Can you import this JSON?

In a recent project, I got the opportunity to learn way more about the SQL Server (2016 and later) JSON functions than I would have even imagined. The task was to “get it imported”. Much like a staging table, the goal here was ingestion, not normal form or relational design (although some of that came for the ride). The file is the full content from the source each time, so there is no append logic here.
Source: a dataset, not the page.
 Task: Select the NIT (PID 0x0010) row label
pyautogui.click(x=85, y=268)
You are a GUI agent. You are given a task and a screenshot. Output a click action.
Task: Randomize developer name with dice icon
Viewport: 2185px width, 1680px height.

The JSON document arrived resembling something like this:

{
    "sales": [
        {
            "pointOfSale": "Register 2",
            "guid": "ac93eaa6-e3eb-46f4-a613-c0ee201681d9",
            "clerk": 1122,
            "end": "2020-07-27T10:20:07.863",
            "completed": true,
            "amount": 48.99,
            "schedule": {
                "scheduleName": "First Shift",
                "supervisor": 448
            },
            "departments": [
                {
                    "guid": "50a6091c-e675-4a2b-a4eb-0f6a343fbc36",
                    "name": "Seasonal",
                    "events": [
                        {
                            "type": "Browsing",
                            "duration": 60
                        },
                        {
                            "type": "Inquiry",
                            "duration": 200,
                            "employeeSkills": [
                                "Sales",
                                "Spanish"
                            ]
                        }
                    ]
                }
            ]
        }
    ]
}

This file is just one sales array item. The real document would have hundreds more.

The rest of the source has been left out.